Présentation de l'éditeur: Berlin, 1964. Depuis que les forces de l'Axe ont gagné la guerre en 1944, la paix nazie règne sur l'Europe. Seule, l'Amérique a refusé jusqu'ici le joug. Mais dans quelques jours, le président Kennedy viendra conclure une alliance avec le Reich. Ce sera la fin du monde libre. 
Deux meurtres étranges viennent perturber les préparatifs. Les victimes sont d'anciens S.S. de haut rang jouissant d'une paisible retraite. Chargé de l'affaire, l'inspecteur March s'interroge. S'agit-il d'un règlement de comptes entre dignitaires? Mais, s'il s'agit d'affaires criminelles, pourquoi la Gestapo s'intéresse-t-elle à l'enquête? Quelle est cette vérité indicible qui tuent tout ceux qui la détiennent et semblent menacer les fondations mêmes du régime? Le mystère s'épaissit et, dans Berlin pavoisée, les bourreaux guettent, prêts à tout pour étouffer dans la nuit et le brouillard les dernières lueurs de liberté.

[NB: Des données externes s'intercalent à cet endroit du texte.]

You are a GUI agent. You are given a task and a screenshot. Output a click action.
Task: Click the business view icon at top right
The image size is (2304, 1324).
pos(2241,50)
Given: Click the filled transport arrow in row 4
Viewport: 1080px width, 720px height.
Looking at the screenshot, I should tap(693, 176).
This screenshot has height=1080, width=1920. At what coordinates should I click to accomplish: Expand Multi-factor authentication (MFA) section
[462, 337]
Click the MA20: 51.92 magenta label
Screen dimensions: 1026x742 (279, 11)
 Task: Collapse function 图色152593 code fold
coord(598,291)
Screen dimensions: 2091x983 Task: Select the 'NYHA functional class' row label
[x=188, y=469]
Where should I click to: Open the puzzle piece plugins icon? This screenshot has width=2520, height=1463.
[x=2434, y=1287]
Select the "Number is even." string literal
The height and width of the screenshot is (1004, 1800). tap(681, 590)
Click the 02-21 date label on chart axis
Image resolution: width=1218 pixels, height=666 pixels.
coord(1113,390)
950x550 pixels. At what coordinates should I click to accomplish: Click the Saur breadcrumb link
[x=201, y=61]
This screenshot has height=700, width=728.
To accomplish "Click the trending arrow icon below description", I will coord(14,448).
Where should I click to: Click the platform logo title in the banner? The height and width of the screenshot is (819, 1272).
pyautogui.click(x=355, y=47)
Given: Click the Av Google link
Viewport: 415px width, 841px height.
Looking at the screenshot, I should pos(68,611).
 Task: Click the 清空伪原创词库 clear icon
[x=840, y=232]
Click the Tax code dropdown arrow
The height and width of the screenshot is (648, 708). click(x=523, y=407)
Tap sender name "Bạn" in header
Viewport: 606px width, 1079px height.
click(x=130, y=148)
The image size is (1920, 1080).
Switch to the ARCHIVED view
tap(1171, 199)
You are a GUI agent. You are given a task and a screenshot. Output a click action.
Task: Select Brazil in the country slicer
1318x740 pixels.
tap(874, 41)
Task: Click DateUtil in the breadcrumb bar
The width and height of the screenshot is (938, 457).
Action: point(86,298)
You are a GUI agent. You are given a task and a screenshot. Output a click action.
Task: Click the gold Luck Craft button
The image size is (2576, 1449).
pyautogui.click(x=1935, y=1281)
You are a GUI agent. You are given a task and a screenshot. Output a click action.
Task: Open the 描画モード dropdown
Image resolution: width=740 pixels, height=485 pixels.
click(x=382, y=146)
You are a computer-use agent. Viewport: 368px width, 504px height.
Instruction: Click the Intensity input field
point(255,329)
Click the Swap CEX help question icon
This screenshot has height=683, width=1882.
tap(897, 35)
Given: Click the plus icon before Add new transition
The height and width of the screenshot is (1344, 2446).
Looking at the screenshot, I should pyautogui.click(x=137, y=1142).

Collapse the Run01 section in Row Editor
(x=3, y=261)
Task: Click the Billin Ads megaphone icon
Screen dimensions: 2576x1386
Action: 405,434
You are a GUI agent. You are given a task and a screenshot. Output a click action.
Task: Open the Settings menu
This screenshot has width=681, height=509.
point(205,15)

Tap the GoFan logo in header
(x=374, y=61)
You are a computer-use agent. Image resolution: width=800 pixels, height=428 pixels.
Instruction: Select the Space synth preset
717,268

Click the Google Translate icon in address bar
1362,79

Après mes travaux de l'année dernière - sur les organisations criminelles nazies pour ceux qui ne sauraient pas - je m'étais jurée de ne pas ouvrir un roman sur la Seconde Guerre mondiale avant un délais raisonnable. Un an est passé et j'ai craqué. Evidemment quand on m'a dit que Fatherland de Robert Harris prenait place en 1964 dans une Europe fédérée autour d'une Allemagne nazie victorieuse, je n'ai pas pu résister (et puis entre les copines et mon ancêtre qui m'assurait que c'était génial, c'était obligé que je le lise). 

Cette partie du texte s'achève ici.